No sé si extenderme y relatar los acontecimientos de toda la familia, es decir de los tíos y primos, pero serían interminables. Somos muchos gracias a Dios. Todos son personas de Bien y muchos se han destacado.

Ahora llegó el turno de escribir algo sobre mis hermanos, vuestros tíos o tíos abuelos, etc. La mayor, Julia, fue ayudanta de Jurado y Sagastume. Era linda y muy guapa. Se casó con Pablo Zentner siendo muy joven. Tuvo cuatro hijos, a saber: Olga Esther, Abraham, Isidoro y Juan Carlos. Falleció a los cuarenta y nueve años. Olga se casó con Simón Efrón, quien también falleció joven. Sus hijos: Daniel y Ana Lía. Abraham se casó con Marta Hefes. Sus hijos: Julia, Claudio y Sebastián. Isidoro se casó con Lilian Lina Paz. Sus hijos: Horacio, Diego y Ariel Ricardo. Juan Carlos (fallecido) se casó con Clara Kovalsky. Sus hijos: Javier Enrique y Gerardo Rafael. El segundo de los hermanos, Gregorio, era un muchacho muy inteligente. Tenía una linda voz y una gran afición al dibujo. Fue el primero en ausentarse de casa, pues estudió en la escuela Alberdi, donde se recibió de maestro con las mejores notas. Pese a las promesas de los superiores fue nombrado como Director de una escuela en Sauce Sud, un lugar muy lejano y atrasado donde estuvo varios años. Tenía diecisiete años, era un poeta. Publicó un libro de versos a esa edad. Se preocupaba por todos. Más tarde fue trasladado a una escuela de La Pampa en Intendente Alvear, que ya era otra cosa. Tuvo muchos amigos y fue apreciado por todos.

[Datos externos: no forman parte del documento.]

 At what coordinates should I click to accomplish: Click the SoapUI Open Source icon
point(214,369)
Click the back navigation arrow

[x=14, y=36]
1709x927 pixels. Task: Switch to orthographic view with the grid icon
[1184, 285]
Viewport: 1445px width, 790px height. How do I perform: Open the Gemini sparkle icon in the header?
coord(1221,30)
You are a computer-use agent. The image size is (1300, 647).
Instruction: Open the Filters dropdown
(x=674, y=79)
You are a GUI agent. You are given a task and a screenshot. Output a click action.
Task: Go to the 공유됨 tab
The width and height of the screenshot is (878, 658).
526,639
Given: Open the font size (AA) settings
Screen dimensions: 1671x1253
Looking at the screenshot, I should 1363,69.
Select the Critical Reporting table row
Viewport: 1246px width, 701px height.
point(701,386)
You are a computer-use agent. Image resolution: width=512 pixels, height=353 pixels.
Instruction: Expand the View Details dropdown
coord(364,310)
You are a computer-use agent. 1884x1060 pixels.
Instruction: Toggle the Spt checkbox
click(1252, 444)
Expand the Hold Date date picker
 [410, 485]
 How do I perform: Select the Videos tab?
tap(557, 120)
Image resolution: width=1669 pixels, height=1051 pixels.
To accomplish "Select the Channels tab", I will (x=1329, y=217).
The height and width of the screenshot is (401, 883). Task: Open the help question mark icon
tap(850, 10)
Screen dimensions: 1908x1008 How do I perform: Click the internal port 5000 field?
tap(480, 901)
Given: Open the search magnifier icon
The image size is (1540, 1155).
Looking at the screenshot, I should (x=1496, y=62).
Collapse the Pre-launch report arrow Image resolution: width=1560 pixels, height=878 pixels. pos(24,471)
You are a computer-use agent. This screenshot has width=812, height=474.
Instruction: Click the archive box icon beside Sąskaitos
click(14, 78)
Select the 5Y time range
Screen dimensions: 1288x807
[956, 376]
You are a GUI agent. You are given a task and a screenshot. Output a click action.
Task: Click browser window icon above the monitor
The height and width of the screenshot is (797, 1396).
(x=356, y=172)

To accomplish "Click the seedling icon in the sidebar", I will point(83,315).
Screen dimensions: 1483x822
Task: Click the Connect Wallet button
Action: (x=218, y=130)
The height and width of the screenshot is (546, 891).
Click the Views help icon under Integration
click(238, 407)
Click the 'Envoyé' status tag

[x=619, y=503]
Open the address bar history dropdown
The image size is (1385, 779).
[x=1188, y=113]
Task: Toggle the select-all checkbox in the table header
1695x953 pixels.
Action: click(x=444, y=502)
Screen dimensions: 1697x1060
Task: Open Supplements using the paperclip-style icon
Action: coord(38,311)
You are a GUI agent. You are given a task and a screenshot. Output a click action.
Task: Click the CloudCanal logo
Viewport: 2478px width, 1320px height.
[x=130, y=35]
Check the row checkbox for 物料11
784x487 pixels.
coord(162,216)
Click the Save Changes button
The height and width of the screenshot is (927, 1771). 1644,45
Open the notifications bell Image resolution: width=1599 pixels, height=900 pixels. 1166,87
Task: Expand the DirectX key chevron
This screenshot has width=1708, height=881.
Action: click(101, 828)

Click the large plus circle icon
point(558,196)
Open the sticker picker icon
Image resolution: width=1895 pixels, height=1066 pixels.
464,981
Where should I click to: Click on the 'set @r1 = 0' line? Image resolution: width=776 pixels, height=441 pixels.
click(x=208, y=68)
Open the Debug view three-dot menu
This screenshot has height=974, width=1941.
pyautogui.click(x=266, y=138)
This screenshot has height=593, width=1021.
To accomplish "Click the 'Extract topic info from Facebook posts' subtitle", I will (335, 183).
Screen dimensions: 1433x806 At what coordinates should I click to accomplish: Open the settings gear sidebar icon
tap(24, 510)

Luego fue trasladado a la Capital, donde se dedicó al periodismo y estudió Humanidades e Historia en la Facultad de La Plata. Se casó con Luisa Imas. Falleció a los cuarenta y un años. Dejó dos hijos, Alicia y Oscar Alfredo. Alicia se casó con Abraham Sokolowicz y más tarde con Tito Svidler. Sus hijos: Estela, Víctor y Martín. Oscar se casó con Olga Hernández, después con Graciela Feinsilber y más tarde con Marita Soto. Sus hijos: Julieta, Alejo Gabriel y Darío Gregorio.